Non è forse meglio accogliere e vivere al meglio il presente, facendo ciò che è possibile per migliorare l'esistenza della persona sofferente e quindi anche la nostra, piuttosto che crearsi false aspettative? Del resto se si accetta il presente per ciò che è, quel che arriva successivamente sarà comunque accolto in modo meno traumatico. In sostanza, piuttosto che pensare come sarà fra qualche anno o cosa succederà, investiamo le nostre energie nel qui ed ora, su cosa possiamo fare di utile per noi stessi o per lui/ lei adesso. “ Cosa lo/la può aiutare?”, “Cosa può renderlo/la felice ora?” E dipendentemente o indipendentemente da ciò che facciamo il resto verrà da se' e verrà con il tempo .. intanto si vivrà la realtà del momento, in questo modo si eviteranno sensi di colpa,frustrazioni, delusioni. Questo non si traduce in rassegnazione, al contrario diventa uno stimolo in più per godersi ogni momento... quindi vita! (dovremmo farlo tutti in realtà!). Capisco che sia piuttosto difficile trovare questo equilibrio che permette di darci delle speranze e allo stesso tempo guardare il problema con obiettività, ma si può fare... basta lavorarci!

IL DOLORE

Ho lasciato per ultima questa emozione perchè, pur essendo quella più “scontata” è appunto quella che non manca mai, è quella che può invalidare maggiormente e oltretutto si accompagna alle altre fasi e può essere presente dall'inizio alla fine, in parte anche dopo l'elaborazione diversificandosi per intensità e per durata. Anche la sofferenza è una fase giustificata, ciò che la rende negativa e patologica è la sua inespressione! Provare dolore è umano ed è normale ma va riconosciuto, accettato ed espresso così come tutte le emozioni precedentemente descritte. Fare i “forti” , gli “impassibili” non solo è inutile ma piuttosto deleterio.

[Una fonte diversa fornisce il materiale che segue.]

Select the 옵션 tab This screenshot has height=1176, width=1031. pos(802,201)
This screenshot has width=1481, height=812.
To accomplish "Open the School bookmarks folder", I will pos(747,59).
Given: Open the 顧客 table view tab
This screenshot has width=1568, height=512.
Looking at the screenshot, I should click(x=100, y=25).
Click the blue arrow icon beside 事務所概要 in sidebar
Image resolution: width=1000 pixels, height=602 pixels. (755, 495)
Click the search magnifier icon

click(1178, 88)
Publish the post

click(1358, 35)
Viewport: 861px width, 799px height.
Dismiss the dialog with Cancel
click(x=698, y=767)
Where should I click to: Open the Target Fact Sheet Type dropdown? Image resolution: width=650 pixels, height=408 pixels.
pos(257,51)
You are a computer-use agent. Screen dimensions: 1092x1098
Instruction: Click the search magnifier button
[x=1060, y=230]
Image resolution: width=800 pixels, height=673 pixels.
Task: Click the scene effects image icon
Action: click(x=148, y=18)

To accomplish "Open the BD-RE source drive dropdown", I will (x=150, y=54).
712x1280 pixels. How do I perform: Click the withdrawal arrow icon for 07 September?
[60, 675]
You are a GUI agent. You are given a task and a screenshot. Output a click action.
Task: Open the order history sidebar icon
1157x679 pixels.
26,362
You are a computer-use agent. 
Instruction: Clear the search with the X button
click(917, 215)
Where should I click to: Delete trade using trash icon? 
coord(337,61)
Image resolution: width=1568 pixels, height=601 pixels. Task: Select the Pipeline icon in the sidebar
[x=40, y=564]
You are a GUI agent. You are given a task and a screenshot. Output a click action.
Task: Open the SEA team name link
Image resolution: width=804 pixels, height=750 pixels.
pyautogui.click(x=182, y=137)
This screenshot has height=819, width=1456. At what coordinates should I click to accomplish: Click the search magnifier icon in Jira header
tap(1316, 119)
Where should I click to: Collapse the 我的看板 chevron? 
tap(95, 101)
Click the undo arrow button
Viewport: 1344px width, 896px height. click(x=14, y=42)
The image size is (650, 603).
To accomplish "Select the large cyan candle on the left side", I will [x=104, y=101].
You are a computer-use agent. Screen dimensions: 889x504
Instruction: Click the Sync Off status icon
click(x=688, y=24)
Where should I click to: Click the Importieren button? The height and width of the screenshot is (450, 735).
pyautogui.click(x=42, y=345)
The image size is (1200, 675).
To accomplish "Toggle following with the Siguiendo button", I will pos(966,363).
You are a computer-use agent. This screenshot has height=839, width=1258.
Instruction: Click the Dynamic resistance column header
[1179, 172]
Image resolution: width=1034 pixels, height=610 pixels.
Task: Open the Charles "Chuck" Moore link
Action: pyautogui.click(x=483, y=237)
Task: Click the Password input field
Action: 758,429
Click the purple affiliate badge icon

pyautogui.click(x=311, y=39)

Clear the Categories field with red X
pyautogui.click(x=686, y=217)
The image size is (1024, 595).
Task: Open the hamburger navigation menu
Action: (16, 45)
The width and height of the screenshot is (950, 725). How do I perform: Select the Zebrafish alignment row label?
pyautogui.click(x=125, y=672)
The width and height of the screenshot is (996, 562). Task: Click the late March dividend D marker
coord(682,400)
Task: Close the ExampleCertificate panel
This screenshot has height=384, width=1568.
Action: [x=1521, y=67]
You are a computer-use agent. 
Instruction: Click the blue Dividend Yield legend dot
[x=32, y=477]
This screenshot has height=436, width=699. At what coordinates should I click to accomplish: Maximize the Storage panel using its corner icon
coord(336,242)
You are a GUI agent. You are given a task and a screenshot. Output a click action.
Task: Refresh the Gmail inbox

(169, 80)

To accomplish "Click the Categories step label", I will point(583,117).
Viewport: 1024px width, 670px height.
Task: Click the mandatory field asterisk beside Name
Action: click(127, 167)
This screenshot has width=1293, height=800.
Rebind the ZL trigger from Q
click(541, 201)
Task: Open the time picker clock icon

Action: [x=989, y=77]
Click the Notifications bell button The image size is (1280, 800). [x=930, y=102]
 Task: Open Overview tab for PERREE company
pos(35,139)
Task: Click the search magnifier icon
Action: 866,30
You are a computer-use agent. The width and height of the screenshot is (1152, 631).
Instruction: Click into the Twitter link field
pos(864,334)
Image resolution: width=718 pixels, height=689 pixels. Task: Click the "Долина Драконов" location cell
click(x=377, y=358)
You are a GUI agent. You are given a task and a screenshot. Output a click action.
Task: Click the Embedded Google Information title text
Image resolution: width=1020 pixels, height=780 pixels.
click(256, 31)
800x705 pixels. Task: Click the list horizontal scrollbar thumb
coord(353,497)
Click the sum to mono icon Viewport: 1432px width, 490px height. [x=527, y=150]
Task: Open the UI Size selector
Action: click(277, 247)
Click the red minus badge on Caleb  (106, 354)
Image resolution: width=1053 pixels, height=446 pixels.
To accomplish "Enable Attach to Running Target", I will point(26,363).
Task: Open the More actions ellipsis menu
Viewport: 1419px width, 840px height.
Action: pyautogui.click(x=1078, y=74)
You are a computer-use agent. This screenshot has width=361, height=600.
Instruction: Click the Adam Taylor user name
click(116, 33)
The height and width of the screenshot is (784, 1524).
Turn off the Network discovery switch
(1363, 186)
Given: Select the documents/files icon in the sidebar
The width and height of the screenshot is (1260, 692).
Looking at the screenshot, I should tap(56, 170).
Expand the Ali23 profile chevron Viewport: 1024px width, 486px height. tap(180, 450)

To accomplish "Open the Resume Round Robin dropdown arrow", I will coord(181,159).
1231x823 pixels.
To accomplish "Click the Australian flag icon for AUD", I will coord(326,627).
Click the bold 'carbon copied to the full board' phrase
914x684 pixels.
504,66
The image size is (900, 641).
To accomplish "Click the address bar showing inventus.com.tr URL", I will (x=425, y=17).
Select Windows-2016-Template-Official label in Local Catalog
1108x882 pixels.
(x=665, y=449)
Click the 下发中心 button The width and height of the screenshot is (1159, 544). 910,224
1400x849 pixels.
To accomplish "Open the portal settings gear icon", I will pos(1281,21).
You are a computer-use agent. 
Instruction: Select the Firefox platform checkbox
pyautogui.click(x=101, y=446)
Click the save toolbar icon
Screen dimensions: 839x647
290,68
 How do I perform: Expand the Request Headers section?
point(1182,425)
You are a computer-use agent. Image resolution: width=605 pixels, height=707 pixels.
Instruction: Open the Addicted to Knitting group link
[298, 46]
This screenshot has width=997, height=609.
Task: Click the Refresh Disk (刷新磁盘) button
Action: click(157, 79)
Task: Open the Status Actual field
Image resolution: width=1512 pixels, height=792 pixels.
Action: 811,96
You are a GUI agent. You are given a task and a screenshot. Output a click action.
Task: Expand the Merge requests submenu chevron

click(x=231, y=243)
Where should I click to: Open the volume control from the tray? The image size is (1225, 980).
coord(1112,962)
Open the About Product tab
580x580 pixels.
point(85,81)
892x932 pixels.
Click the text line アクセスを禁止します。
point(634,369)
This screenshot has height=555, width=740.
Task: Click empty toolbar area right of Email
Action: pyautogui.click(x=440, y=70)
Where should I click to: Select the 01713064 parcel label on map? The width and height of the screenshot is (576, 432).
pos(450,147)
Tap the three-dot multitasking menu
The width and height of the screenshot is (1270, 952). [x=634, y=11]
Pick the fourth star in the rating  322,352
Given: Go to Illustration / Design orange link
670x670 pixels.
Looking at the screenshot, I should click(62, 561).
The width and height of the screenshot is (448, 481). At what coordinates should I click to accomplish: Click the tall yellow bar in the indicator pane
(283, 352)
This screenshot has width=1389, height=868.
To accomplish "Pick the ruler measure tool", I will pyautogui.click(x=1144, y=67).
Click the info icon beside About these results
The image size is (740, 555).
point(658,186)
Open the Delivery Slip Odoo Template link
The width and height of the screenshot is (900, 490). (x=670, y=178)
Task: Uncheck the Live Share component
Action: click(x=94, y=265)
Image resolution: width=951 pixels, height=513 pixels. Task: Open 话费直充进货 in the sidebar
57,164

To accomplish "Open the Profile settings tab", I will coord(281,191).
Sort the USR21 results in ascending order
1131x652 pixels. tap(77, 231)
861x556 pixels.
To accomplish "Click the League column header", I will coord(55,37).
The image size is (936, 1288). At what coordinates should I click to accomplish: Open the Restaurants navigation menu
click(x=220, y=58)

Se non viene provato, accolto ed esternato può tradursi in disturbi psicosomatici; quando si tende a nascondere il proprio dolore, diventa così forte, così prorompente e a volte talmente invalidante da compromettere negativamente la vita dell'individuo sia psichicamente che organicamente con evidenti conseguenze (aumento pressione sanguigna, disturbi cardiaci, aumento cortisolo, etc.), uno stress incessante.

Bisogna concedersi il proprio modo e il proprio tempo per soffrire, il dolore non scomparirà mai del tutto ma può cambiare e diventare più sopportabile; questo non vuol dire dimenticare, una persona persa o un qualunque trauma subito, ma semplicemente si impara a tollerare tale condizione. Lo stesso vale per altre situazioni di assenza e perdita.

E' anche giusto ricordare che il dolore è nostro, solo nostro, egoisticamente parlando rimane una nostra perdita, siamo noi a viverlo in base a ciò che siamo, ciò che viviamo e a come lo viviamo.

ACCETTAZIONE E PACE

Rappresentano le fasi risolutive del lutto. Possono essere facilitate o meno a seconda della condizione che si deve affrontare (la morte di una persona a noi cara di una certa età sarà accettata con più facilità a maggior ragione se la stessa stava sopravvivendo con molte difficoltà, oltre a “farsene una ragione” si prova un certo “sollievo” per lei). Sovente.. sembra essere più complicato ma pur sempre possibile.